WI-38 is a diploid human cell line composed of fibroblasts derived from lung tissue of a 3-month-gestation female fetus. The fetus came from a legal abortion performed in Sweden in 1962. The cell line was isolated by Leonard Hayflick the same year, and has been used extensively in scientific research, with applications ranging from developing important theories in molecular biology and aging to the production of most human virus vaccines. The uses of this cell line in human virus vaccine production is estimated to have saved the lives of millions of people.

==History==
The WI-38 cell line stemmed from earlier work by Hayflick growing human cell cultures.

In the early 1960s, Hayflick and his colleague Paul Moorhead at the Wistar Institute in Philadelphia, Pennsylvania discovered that when normal human cells were stored in a freezer, the cells remembered the doubling level at which they were stored and, when reconstituted, began to divide from that level to roughly 50 total doublings (for cells derived from fetal tissue). Hayflick determined that normal cells gradually experience signs of senescence as they divide, first slowing before stopping division altogether. This finding is the basis for the Hayflick limit, which specifies the number of times a normal human cell population will divide before cell division stops. Hayflick's discovery later contributed to the determination of the biological roles of telomeres. Hayflick claimed that the finite capacity of normal human cells to replicate was an expression of aging or senescence at the cellular level.

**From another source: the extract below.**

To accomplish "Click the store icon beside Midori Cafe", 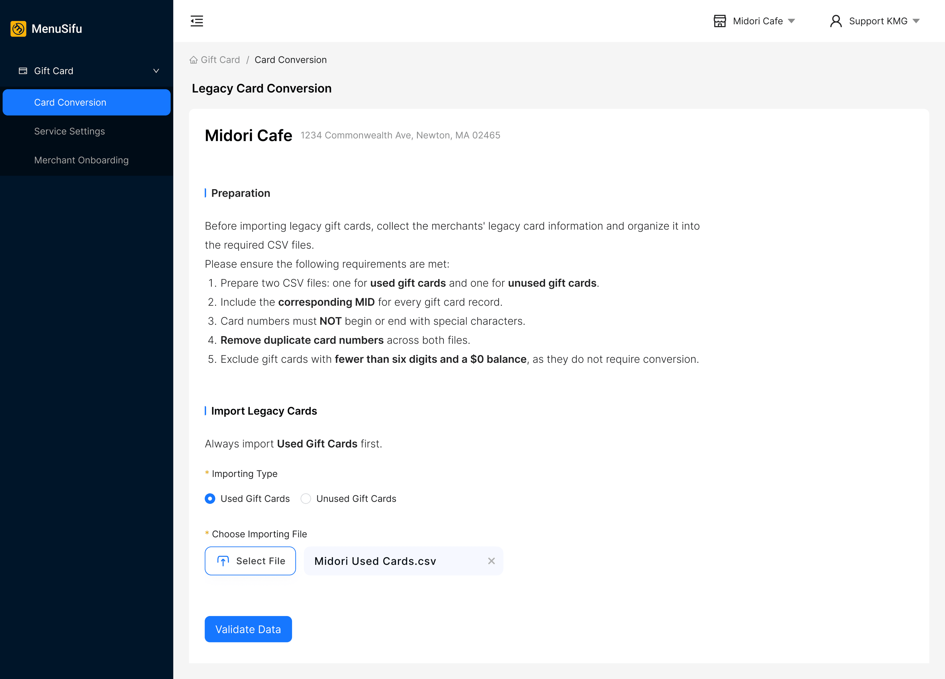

During this period of research, Hayflick also discovered that if cells were properly stored in a freezer, cells would remain viable and that an enormous number of cells could be produced from a single starting culture. One of the cell strains that Hayflick isolated, which he named WI-38, was found to be free of contaminating viruses, unlike the primary monkey kidney cells then in use for virus vaccine production. In addition, WI-38 cells could be frozen, then thawed and exhaustively tested. These advantages led to WI-38 quickly replacing primary monkey kidney cells for human virus vaccine production. WI-38 has also been used for research on numerous aspects of normal human cell biology.

==Applications==
WI-38 was invaluable to early researchers, especially those studying virology and immunology, since it was a readily available cell line of normal human tissue. Unlike the HeLa cell line, which were cancerous cells, WI-38 was a normal human cell population. Researchers in labs across the globe have since used WI-38 in their discoveries, most notably Hayflick in his development of human virus vaccines. Infected WI-38 cells secrete the virus, and can be cultured in large volumes suitable for commercial production.

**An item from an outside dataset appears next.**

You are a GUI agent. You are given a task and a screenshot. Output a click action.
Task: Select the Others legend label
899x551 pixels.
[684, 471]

Virus vaccines produced in WI-38 have prevented disease or saved the lives of billions of people. Vaccines produced in WI-38 include those made against adenoviruses, rubella, measles, mumps, varicella zoster, poliovirus, hepatitis A and rabies.

== Genome sequence ==
The WI-38 cell line was one of the first cell lines whose diploid genome was sequenced. This is critical because most human genome sequences have not been resolved to chromosome level, that is, it remained largely unclear which genetic variant is on which of the two chromatids. Besides being an important cell line for experimental studies (e.g. on aging), the WI-38 line is believed to have remained diploid since it was originally established in 1961. Nearly 60 years later, karyotyping by Soifer et al. (2020) showed that the WI-38 genome has not acquired major rearrangements such as translocations. More importantly, the de novo phased assembly confirms that the genome has in fact remained diploid and retained its heterozygosity throughout. It is therefore a good model for genome sequencing and serves as another reference genome.